**DIRECTIVE 1:**
In the sampler announcement, why does the author ask readers not to post the release on sites like freshmeat? Answer in one to three sentences.
**DIRECTIVE 2:**
Switch "developers" to "programmers" in the sampler announcement, and write out the part that opens with the words containing "Date: Thu Jul" and closes with "for a newbie)".

**EXCERPTED TEXT:**
* * * * * * * * *
Subject: [linux-audio-dev] disk-based realtime sampler prototype released ! please try it.
From: Benno Senoner (sbenno_AT_gardena.net)
Date: Thu Jul 13 2000 - 01:41:29 EEST
Hi,
tadaaaaaaaa.
After 3 days of hard work of hacking an thinking , I was able to finish my
linux disk-based sampler prototype !
(how should we call it ? linuxsampler , linuxhdsampler ?
any ideas ?
(please read the entire mail before downloading)
http://www.gardena.net/benno/linux/linuxsampler-0.0.1.tar.gz
(please do not post this on sites like freshmeat etc, since this
is really a release for developers only , although it's trivial to compile
and testdrive the app even for a newbie)
I recycled the streaming and lock-free fifo technology from hdrbench,
so I saved some work.
It is a still only proof of concept, but is fully playable via MIDI keyboard,
and with the default settings the MIDI Note-on to audio latency should be
about 3msec.
* * * * * * * * *
**DATA BLOCK:**
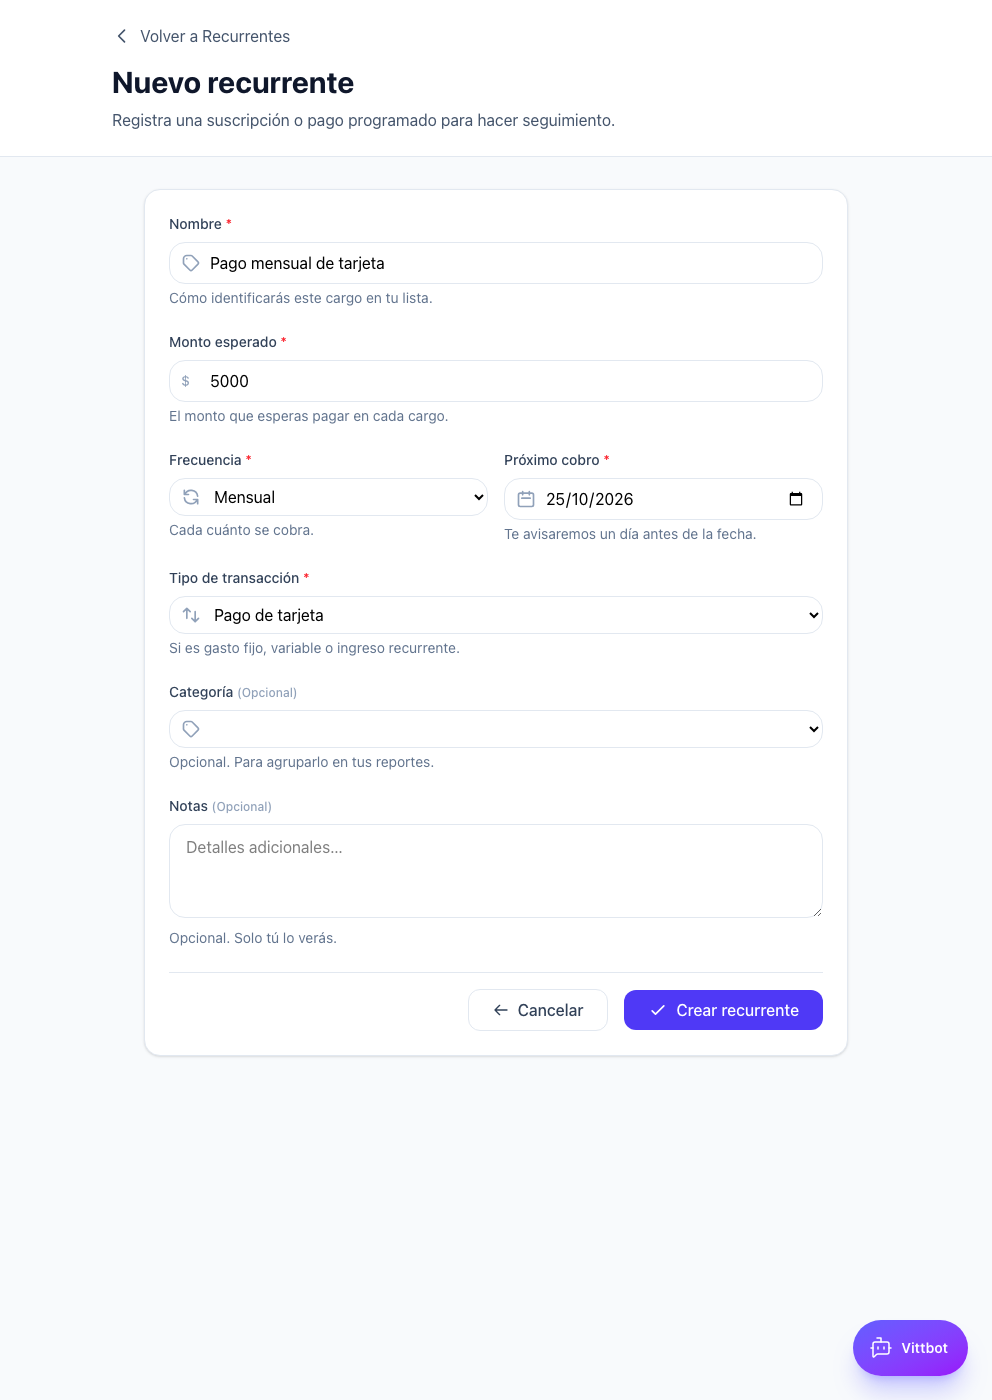The image size is (992, 1400).
Task: Click the Próximo cobro date value
Action: pos(590,499)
* * * * * * * * *
**PROBLEM SOLUTION 1:**
The author says it is really a release for developers only. This holds even though compiling and test-driving the app would be trivial even for a newbie.

**PROBLEM SOLUTION 2:**
Date: Thu Jul 13 2000 - 01:41:29 EEST
Hi,
tadaaaaaaaa.
After 3 days of hard work of hacking an thinking , I was able to finish my
linux disk-based sampler prototype !
(how should we call it ? linuxsampler , linuxhdsampler ?
any ideas ?
(please read the entire mail before downloading)
http://www.gardena.net/benno/linux/linuxsampler-0.0.1.tar.gz
(please do not post this on sites like freshmeat etc, since this
is really a release for programmers only , although it's trivial to compile
and testdrive the app even for a newbie)